OBJECTIVE. Convert the items into a Markdown table with two columns, Row and Line, where Row numbers each line and Line holds its text. Begin at the line that contains "The width and height of the screenshot is (915, 611)." and continue through the end of the items, skipping blank lines and leaving out the pictures.

SUPPLIED DATA.
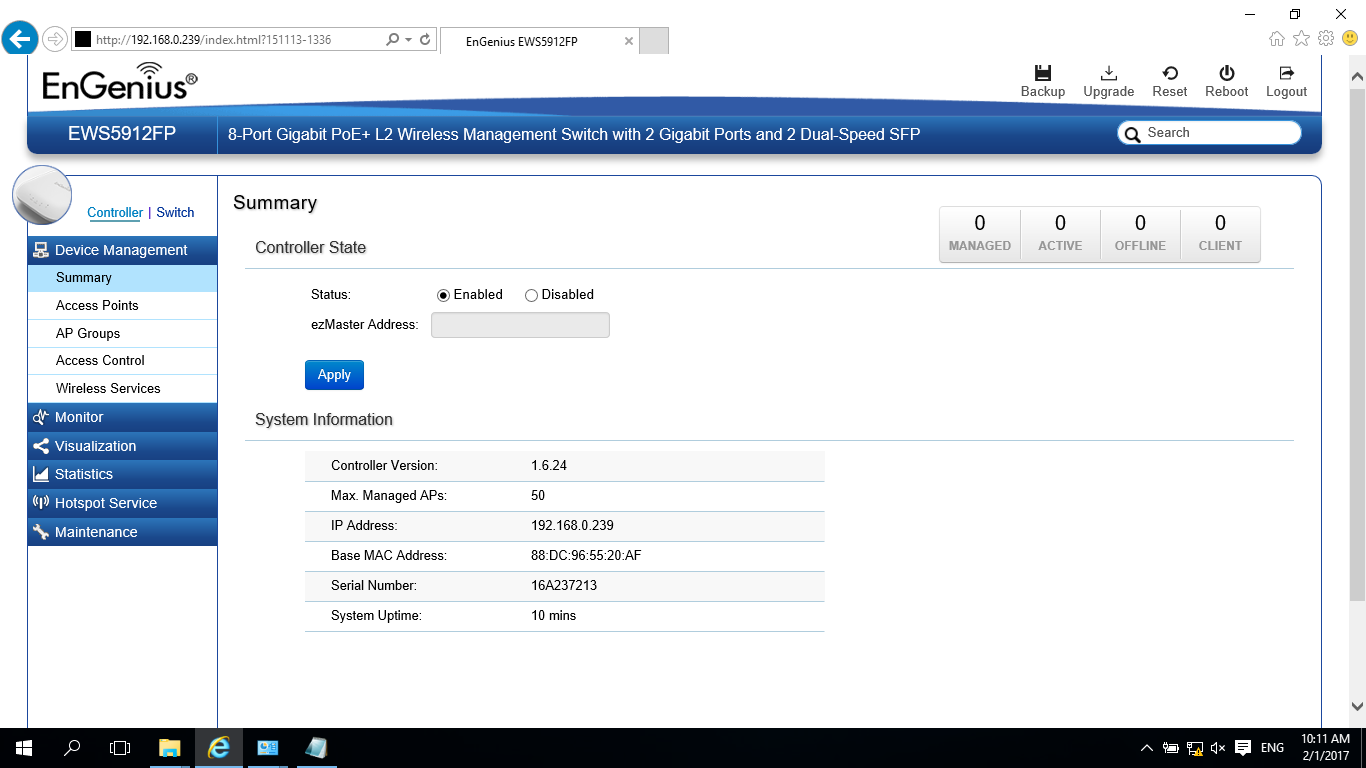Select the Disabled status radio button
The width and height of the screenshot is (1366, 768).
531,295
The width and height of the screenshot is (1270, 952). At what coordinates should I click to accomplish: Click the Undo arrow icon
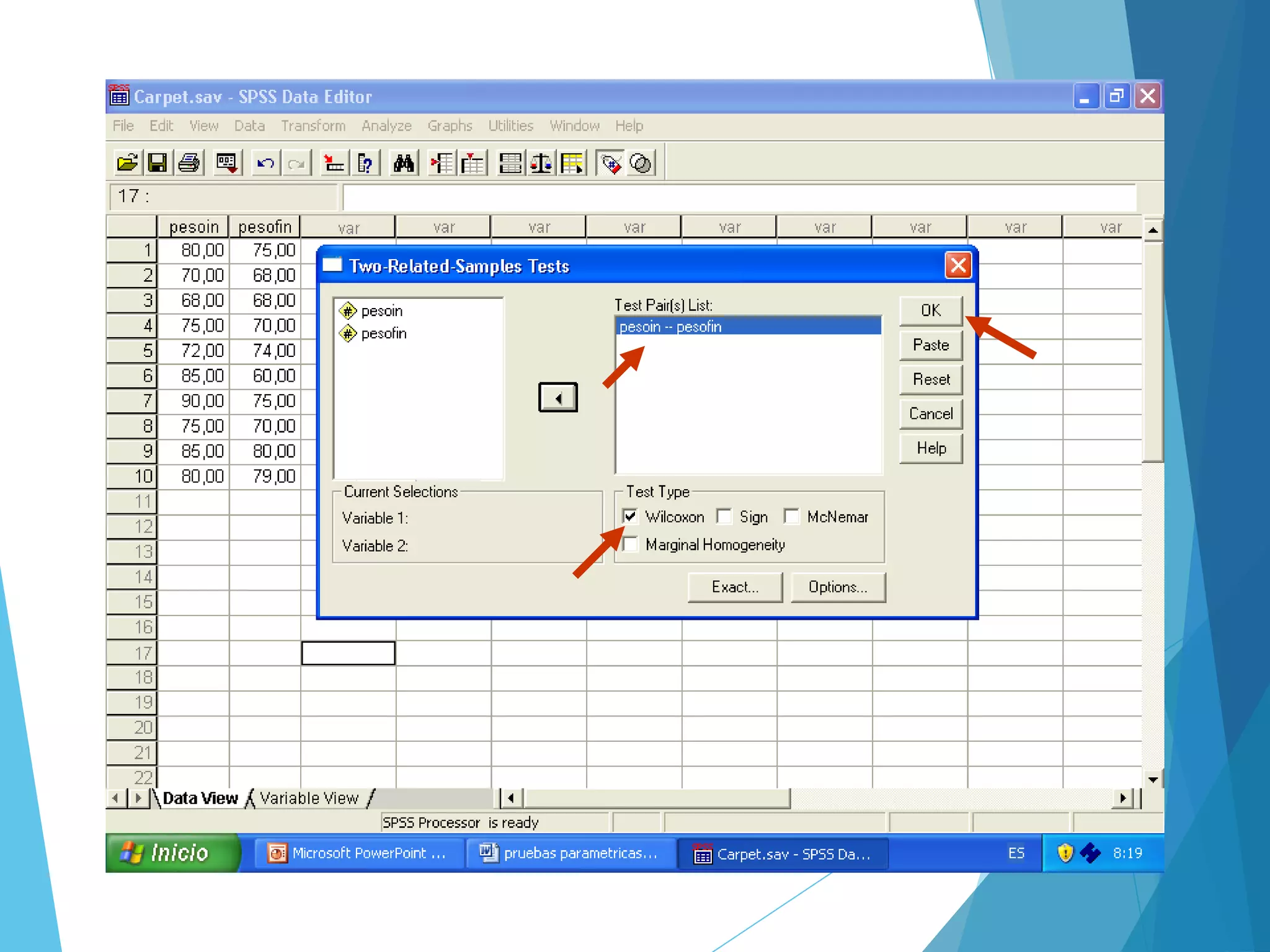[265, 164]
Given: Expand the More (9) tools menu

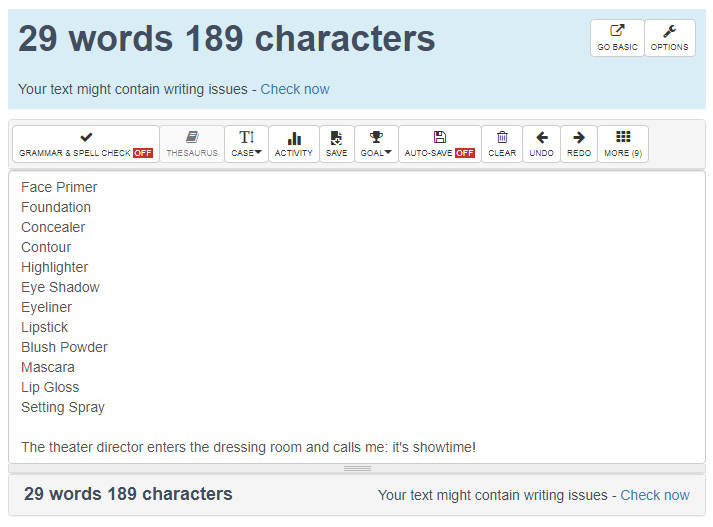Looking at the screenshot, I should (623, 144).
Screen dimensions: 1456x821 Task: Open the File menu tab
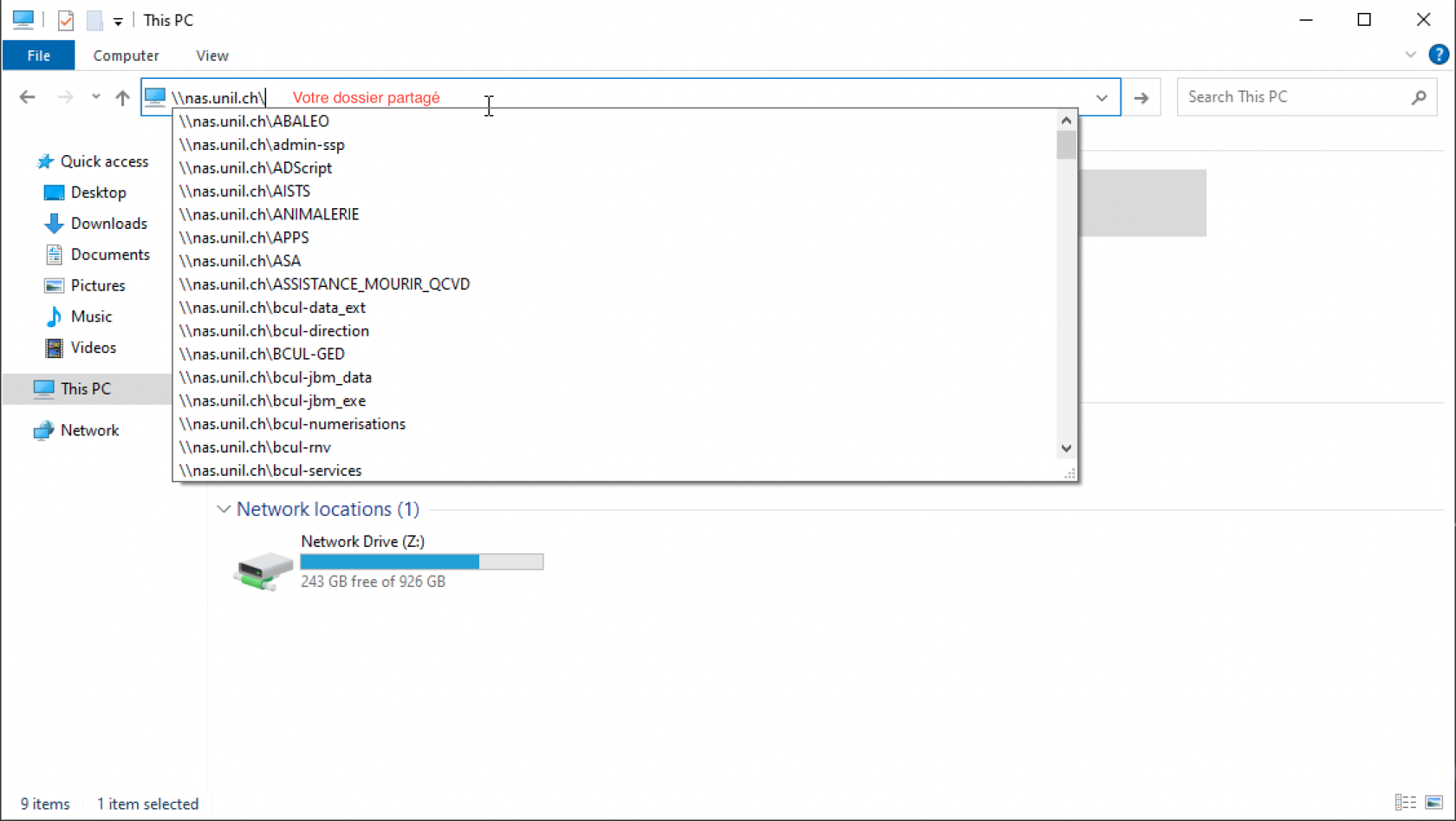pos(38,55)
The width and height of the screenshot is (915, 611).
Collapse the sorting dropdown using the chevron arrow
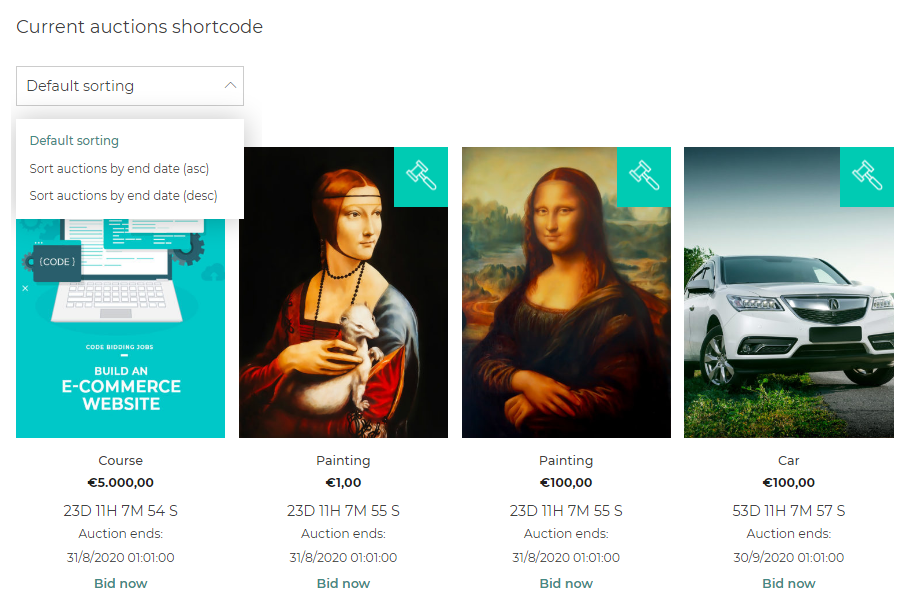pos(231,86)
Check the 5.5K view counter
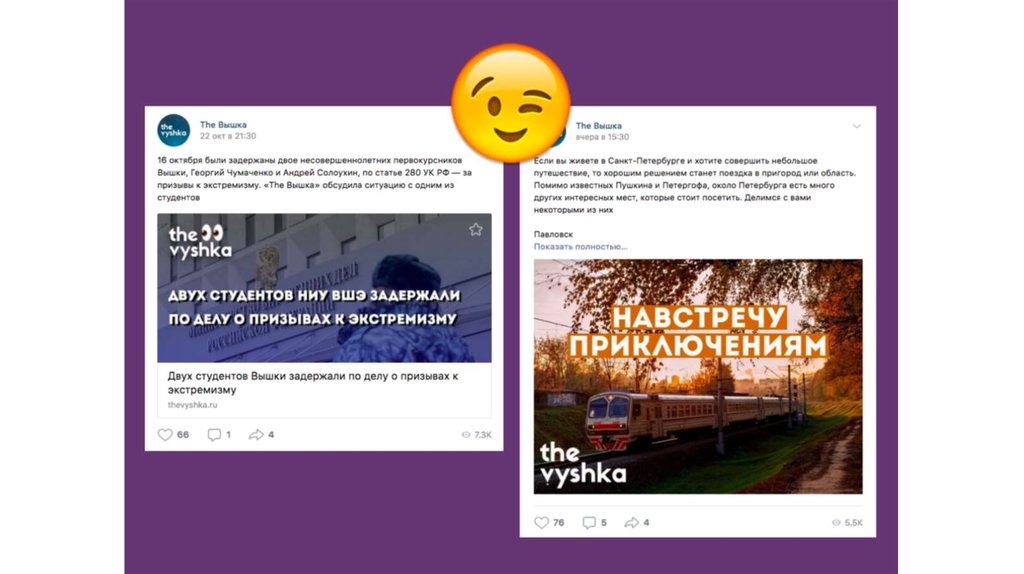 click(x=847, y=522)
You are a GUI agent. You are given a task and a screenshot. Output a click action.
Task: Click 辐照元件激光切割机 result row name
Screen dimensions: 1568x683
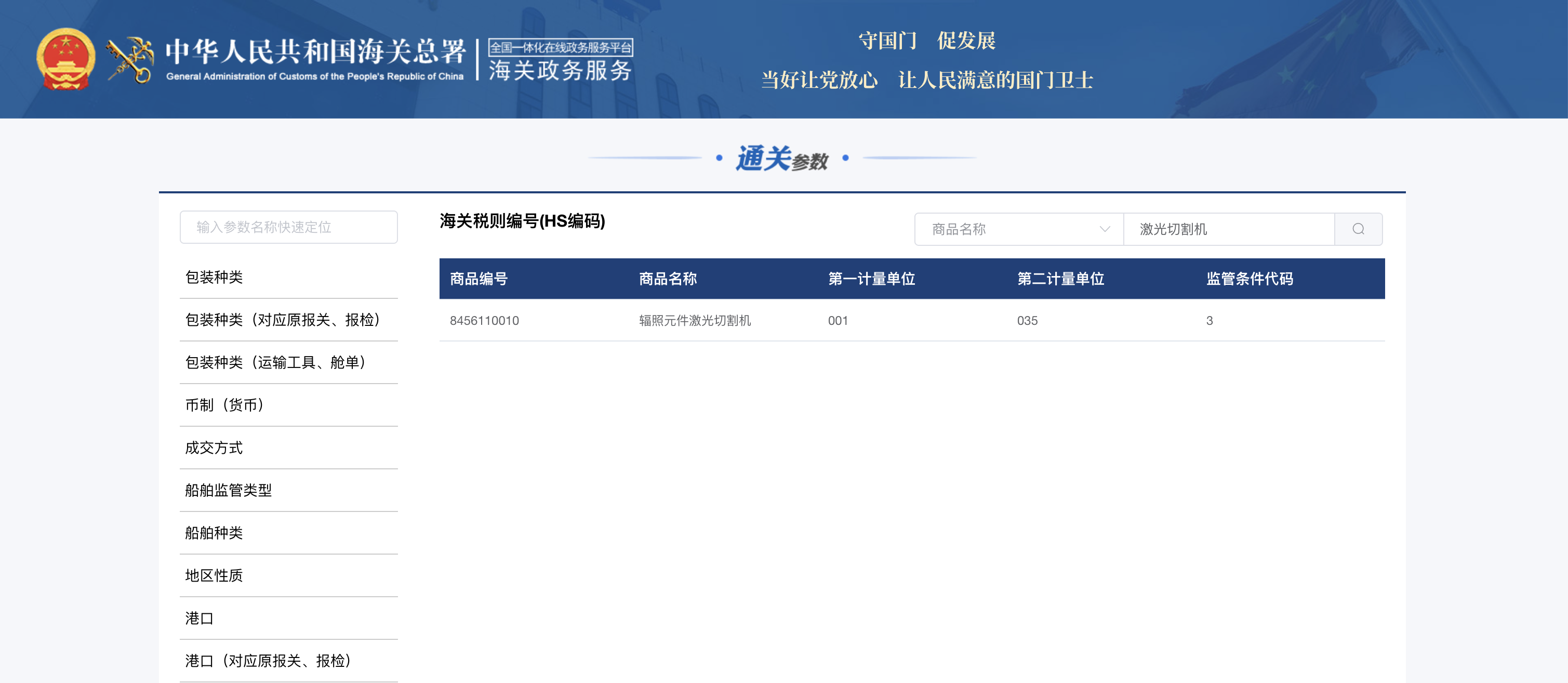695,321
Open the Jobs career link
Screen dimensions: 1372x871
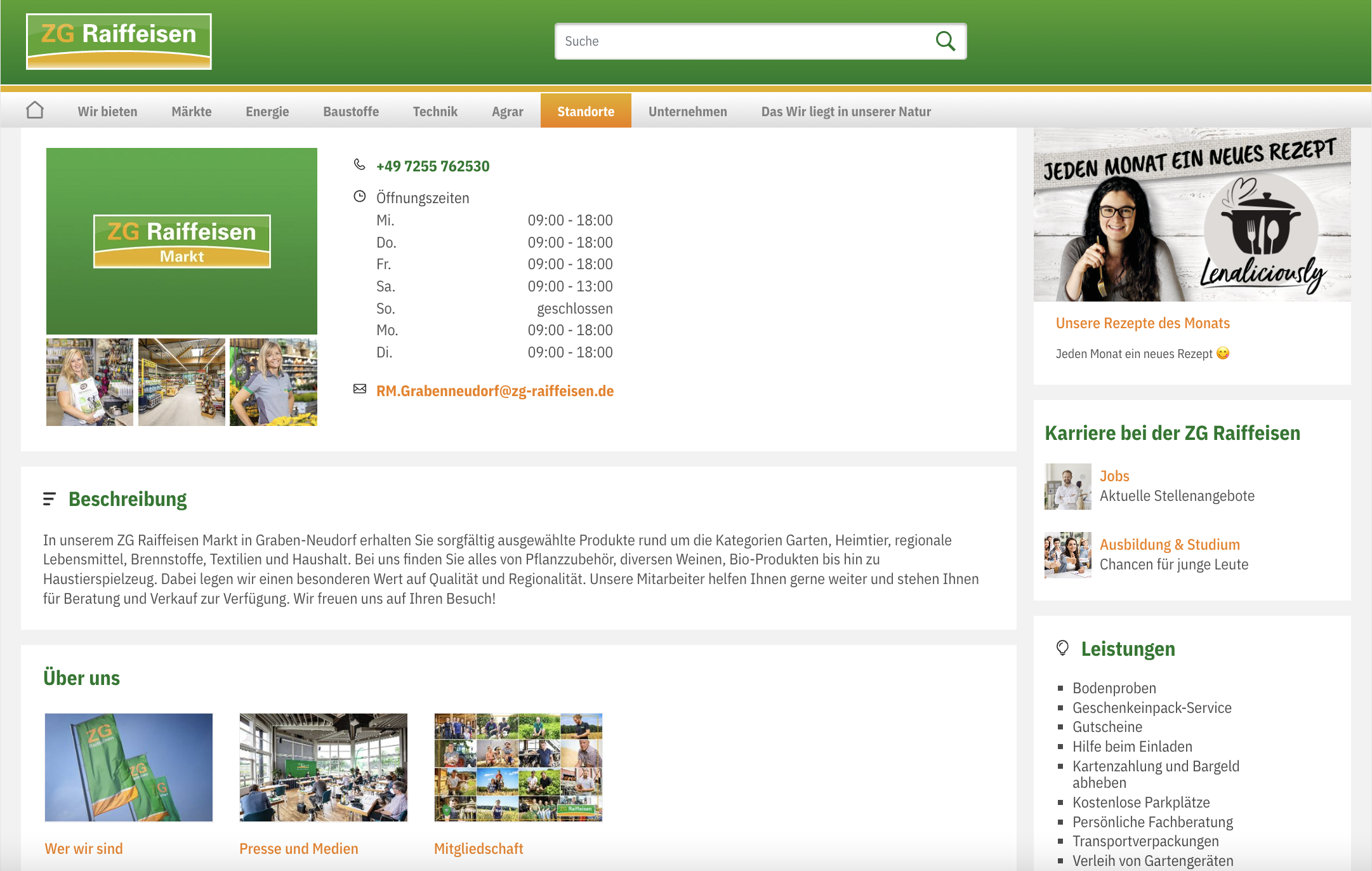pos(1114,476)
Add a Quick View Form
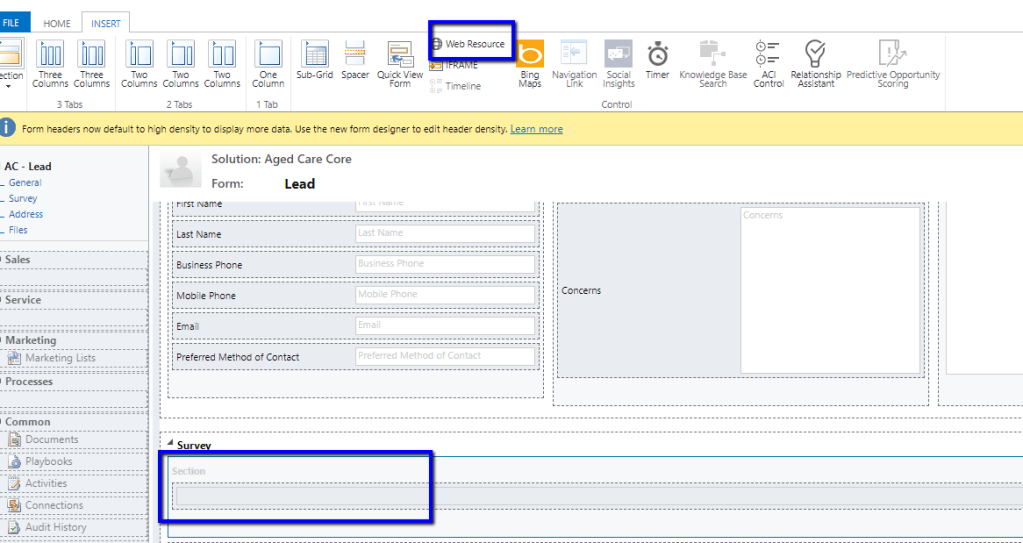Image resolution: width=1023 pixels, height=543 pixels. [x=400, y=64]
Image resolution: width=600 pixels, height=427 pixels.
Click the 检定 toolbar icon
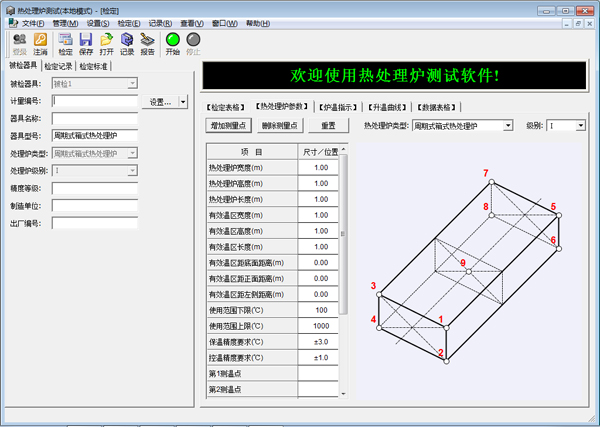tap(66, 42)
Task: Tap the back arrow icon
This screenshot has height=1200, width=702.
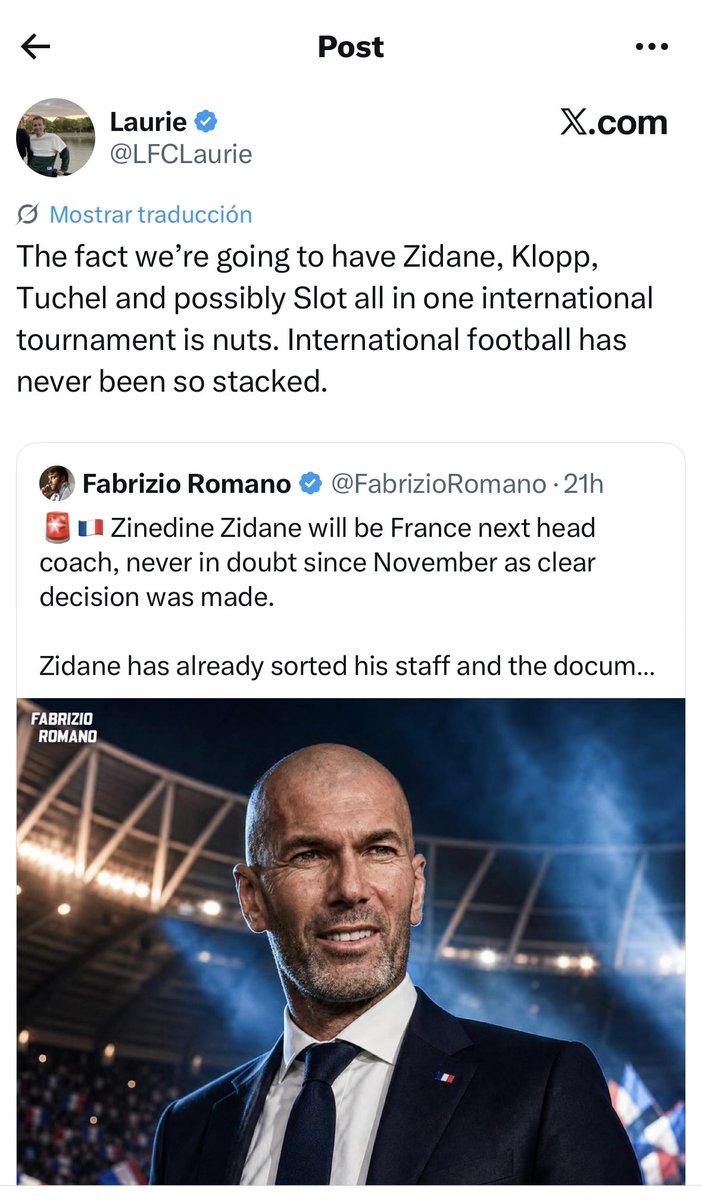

SOLUTION TO THIS PROBLEM.
| Row | Line |
|---|---|
| 1 | The width and height of the screenshot is (915, 611). |
| 2 | Collapse the sorting dropdown using the chevron arrow |
| 3 | pos(231,86) |
| 4 | Check the 5.5K view counter |
| 5 |  click(x=847, y=522) |
| 6 | You are a GUI agent. You are given a task and a screenshot. Output a click action. |
| 7 | Task: Click 辐照元件激光切割机 result row name |
| 8 | Screen dimensions: 1568x683 |
| 9 | 695,321 |
| 10 | Open the Jobs career link |
| 11 | Screen dimensions: 1372x871 |
| 12 | pos(1114,476) |
| 13 | Add a Quick View Form |
| 14 | Image resolution: width=1023 pixels, height=543 pixels. [x=400, y=64] |
| 15 | Image resolution: width=600 pixels, height=427 pixels. |
| 16 | Click the 检定 toolbar icon |
| 17 | tap(66, 42) |
| 18 | Task: Tap the back arrow icon |
| 19 | This screenshot has height=1200, width=702. |